Ketika Kalimat Tauhid Telah Terucap…
=========
Makna Laa Ilaaha Illallaah
Kalimat ini ringkas, namun menjadi titik sengketa antara umat islam dengan kaum musyrikin. Kalimat yang menjadi pemisah antara islam dan kesyirikan. Kalimat yang hanya terdiri dari 3 huruf: alif, lam, dan ha, namun mengubah suasana dunia.
Sebelum mengkaji tinjauan makna kalimat ini, kami hendak menegaskan bahwa orang musyrikin yang menjadi musuh Nabi Shallallahu ‘alaihi wa sallam paham akan makna kalimat laa ilaaha illallah.
Ketika Nabi Shallallahu ‘alaihi wa sallam diutus oleh Allah, beliau mengajak masyarakat Quraisy dan sekitarnya untuk mengikrarkan kalimat Laa ilaaha illallaah..
Dari Rabi’ah bin Ibad ad-Daili, beliau menceritakan,
Saya melihat Rasulullah Shallallahu ‘alaihi wa sallam memandangku di pasar Dzil Majaz, sambil mendakwahkan,
يَا أَيُّهَا النَّاسُ قُولُوا: لَا إِلَهَ إِلَّا اللهُ، تُفْلِحُوا
Wahai sekalian manusia, ucapkanlah Laa ilaaha illallah, kalian akan mendapat kesuksesan. (HR. Ahmad 16023, Ibnu Hibban 6562 dan dishahihkan Syuaib al-Arnauth).

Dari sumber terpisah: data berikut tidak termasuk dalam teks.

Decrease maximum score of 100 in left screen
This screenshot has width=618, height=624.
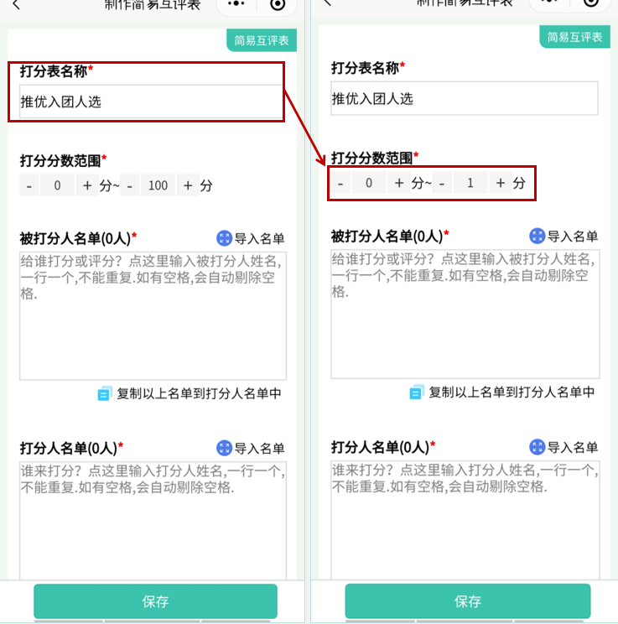coord(130,185)
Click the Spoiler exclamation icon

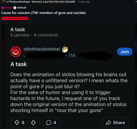pyautogui.click(x=15, y=8)
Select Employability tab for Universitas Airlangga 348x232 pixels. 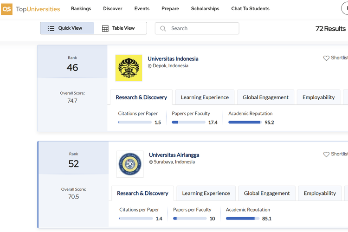point(320,193)
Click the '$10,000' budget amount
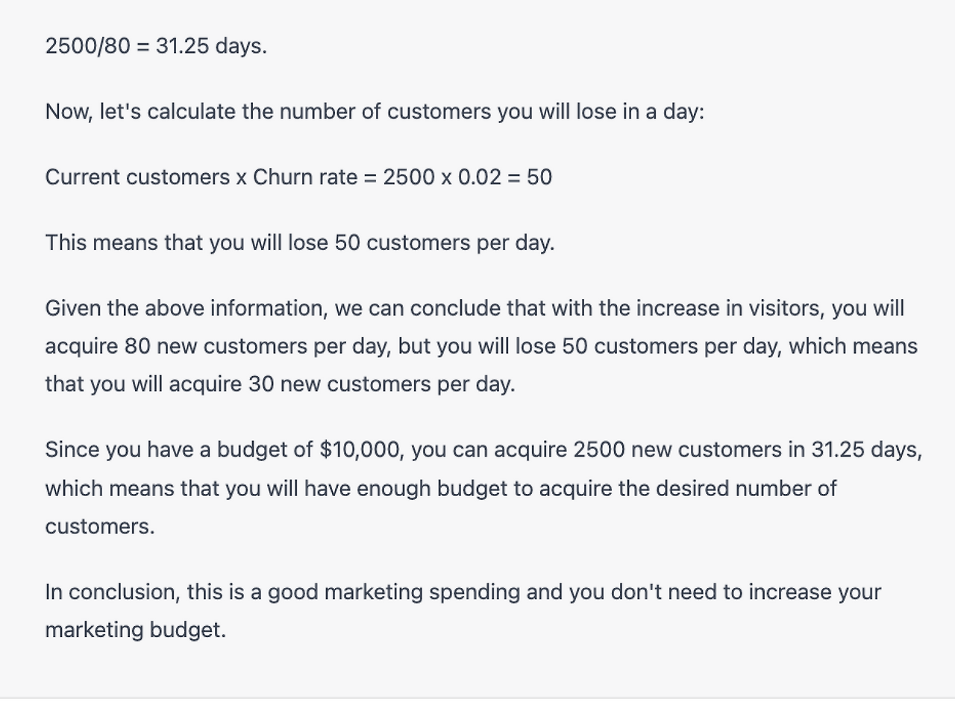The height and width of the screenshot is (711, 955). point(362,450)
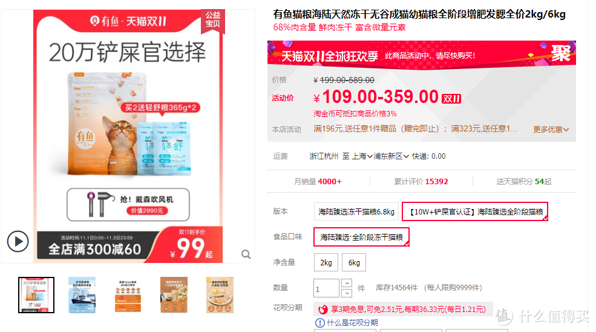Image resolution: width=596 pixels, height=332 pixels.
Task: Decrease quantity with the down arrow
Action: (x=347, y=293)
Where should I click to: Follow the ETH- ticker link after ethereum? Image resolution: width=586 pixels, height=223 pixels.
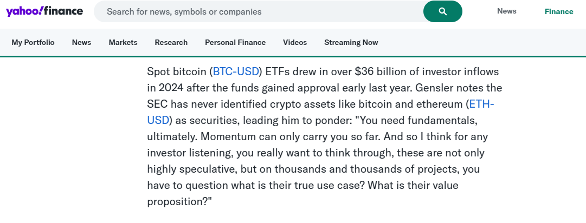[x=482, y=104]
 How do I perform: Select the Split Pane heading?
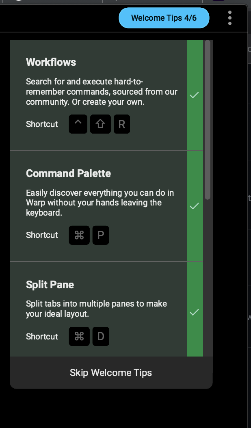pyautogui.click(x=50, y=285)
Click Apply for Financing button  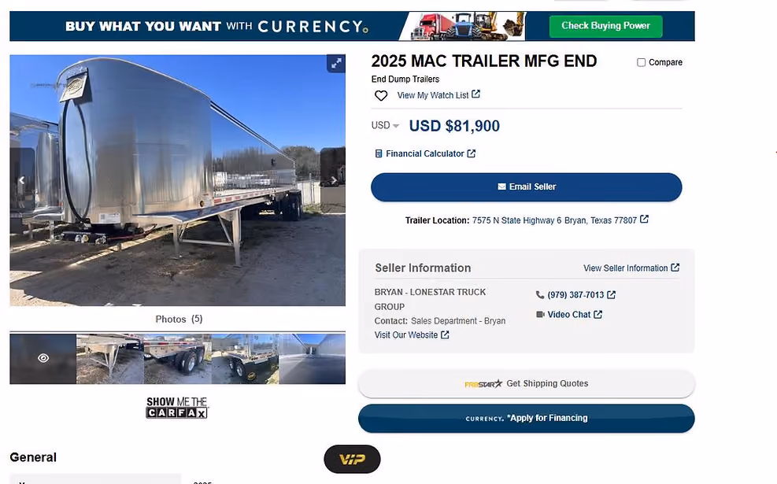526,418
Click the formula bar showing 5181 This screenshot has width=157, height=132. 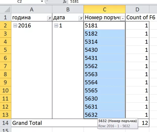(x=112, y=2)
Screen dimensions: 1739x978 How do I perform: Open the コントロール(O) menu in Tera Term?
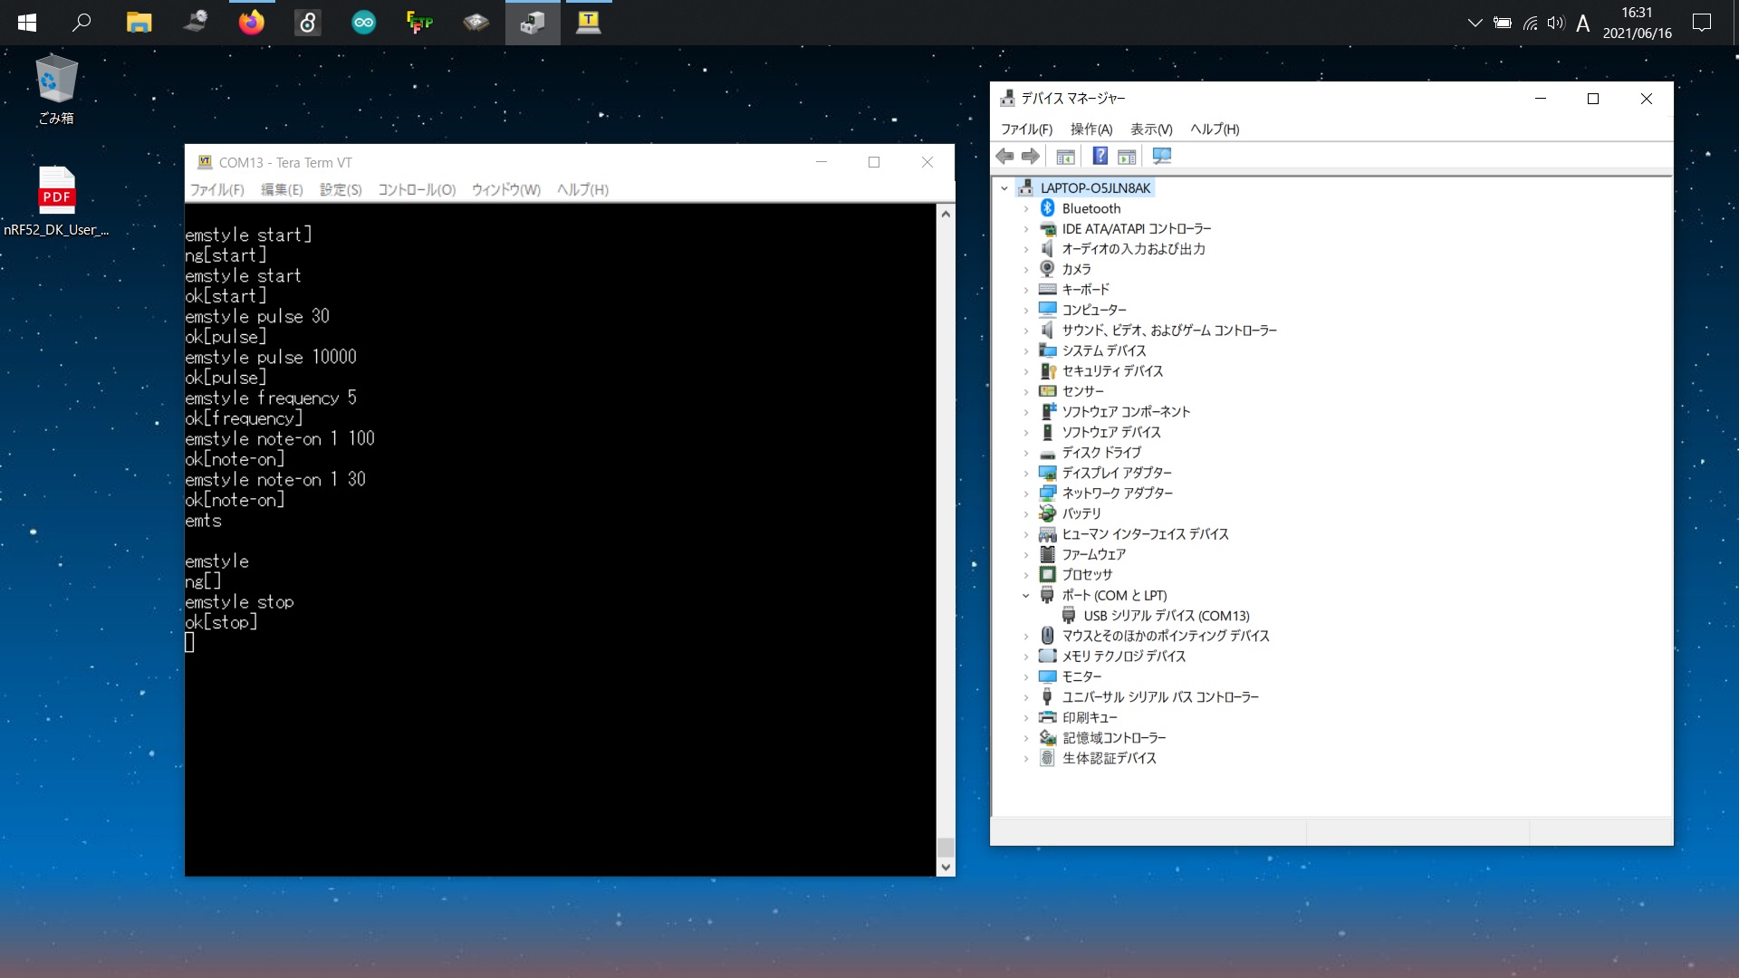(417, 190)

Kita bisa perhatikan, bagaimana respon masyarakat terhadap ajakan beliau?
Mereka rela berpisah dengan keluarganya, anaknya, istrinya demi memusuhi kalimat ini.
Mereka rela keluar tenaga, demi menghalau tersebarnya kalimat ini.

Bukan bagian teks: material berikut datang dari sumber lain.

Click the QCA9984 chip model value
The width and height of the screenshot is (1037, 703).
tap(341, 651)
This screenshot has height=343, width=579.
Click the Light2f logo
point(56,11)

Bahkan mereka siap untuk berkorban nyawa, demi melawan kalimat tauhid ini.
Kita tahu, Nabi Muhammad Shallallahu ‘alaihi wa sallam adalah manusia yang dikenal sangat baik, sebelum jadi nabi dan setelah jadi nabi. Namun mengapa ajakan beliau ditentang habis-habisan oleh mereka.

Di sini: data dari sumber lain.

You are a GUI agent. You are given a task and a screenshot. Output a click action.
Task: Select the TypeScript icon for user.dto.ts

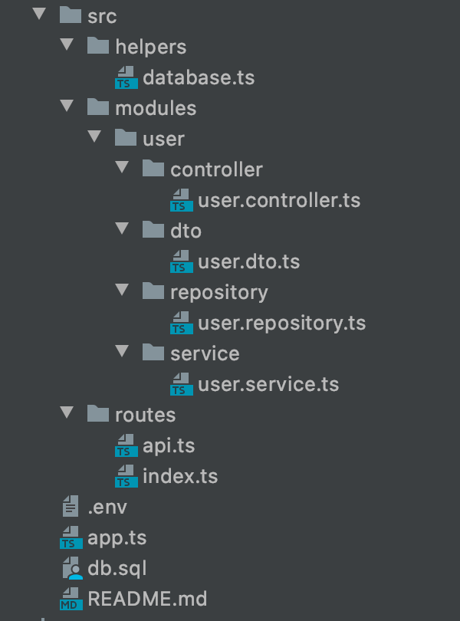[x=182, y=261]
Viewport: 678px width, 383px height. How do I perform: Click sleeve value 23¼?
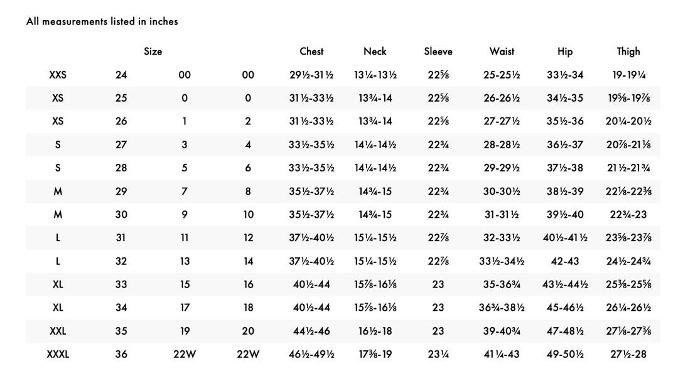[x=438, y=355]
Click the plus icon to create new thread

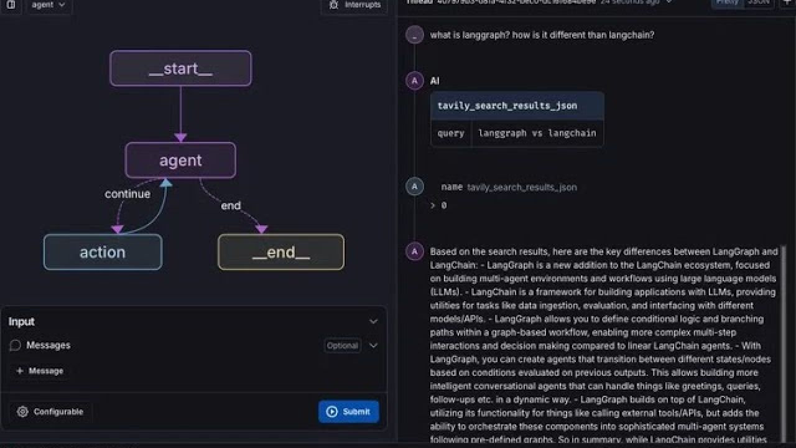pos(789,3)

Apa susahnya bagi mereka untuk hanya mengucapkan laa ilaaha illallah?.
Namun mereka lebih memilih pertumpahan darah dari pada harus mengucapkan kalimat tauhid itu. Dengan kompak mereka menuduh ajakan Nabi Muhammad sebagai ajakan yang aneh,
أَجَعَلَ الْآَلِهَةَ إِلَهًا وَاحِدًا إِنَّ هَذَا لَشَيْءٌ عُجَابٌ
Apakah Muhammad hendak menjadikan tuhan yang beraneka ragam itu menjadi satu tuhan saja. Sungguh ini ajakan yang sangat aneh. (QS. Shad: 5)
Ini semua menunjukkan bahwa orang musyrikin quraisy paham akan makna kalimat itu. Mereka juga paham akan konsekuensi ketika orang mengucapkan kalimat itu. Mereka sadar, kalimat ini sangat bertentangan dengan keyakinan mereka. Karena itulah, keyakinan mereka menjadi indikator untuk memahami makna kalimat tauhid ini.
Orang Musyrikin Mekah Beriman Akan Keberadaan Allah
Terdapat banyak bukti yang menunjukkan bahwa orang musyrikin Mekah, mereka mengenal Allah. Mereka mengimani keberadaan Allah. Bahkan mereka juga mengimani bahwa Allahlah yang menciptakan dan mengatur alam semesta ini.
Kita bisa lihat, ayah Nabi Muhammad, namanya Abdullah. Dari mana mereka tahu nama itu, padahal Nabi Muhammad belum diutus? Tentu saja jawabannya, karena orang jahiliyah telah mengenal Allah.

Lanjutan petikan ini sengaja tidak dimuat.